Distilling Knowledge in Multiple Student Networks using Generative Adversarial Networks (GANs)

SBASSE Home
Distilling Knowledge in Multiple Student Networks using Generative Adversarial Networks (GANs)

Event date:

May 25 2021 5:30 pm

Distilling Knowledge in Multiple Student Networks using Generative Adversarial Networks (GANs)

Supervisor

Dr. Murtaza Taj

Student

Muhammad Musab Rasheed

Venue

Zoom Meetings (Online)

Event

MS Thesis defense

Abstract

Due to the large size of deep convolutional networks, models cannot be deployed on edge devices. To compress the deep neural networks, knowledge distillation is an approach where knowledge is transferred to the smaller network (student) by training it on a transfer-set produced by larger network (teacher). The performance of teacher-student methodology was further improved by using multiple students instead of using single student network, where each student tries to mimic a part of dense representation learnt by teacher network and tries to minimize the reconstruction loss.
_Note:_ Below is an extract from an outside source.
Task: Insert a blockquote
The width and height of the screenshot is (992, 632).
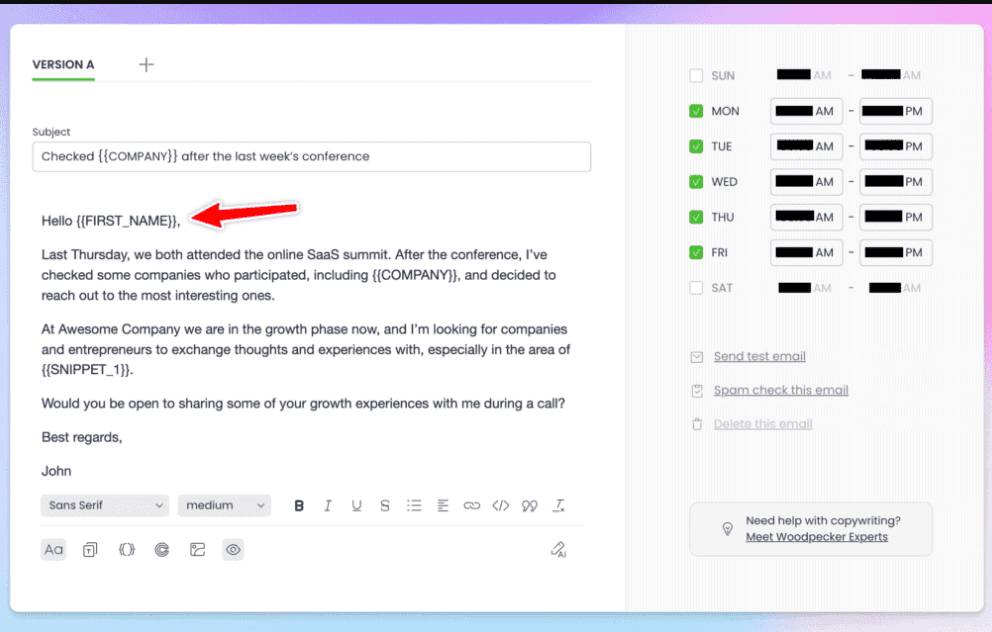Action: [529, 505]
Convolutional neural networks are not good at generating features or minimizing the reconstruction loss. To address this problem, there are many generative models such as variational auto encoders (VAE) or generative adversarial networks (GANs). In the proposed methodology we used GANs framework which are better at minimizing reconstruction loss then convolutional neural networks and used them for transferring knowledge to multiple student networks. We introduce novel loss function which is mean squared error along with the adversarial loss of GANs. This not only stabilizes the GANs while distilling knowledge in smaller networks but also helps in learning true data distribution. We evaluated on several benchmark datasets i.e., MNIST, FashionMNIST and CIFAR-10. Our approach has improved the accuracy over state-of-the-art methods and reduced the computation by compressing the network parameters.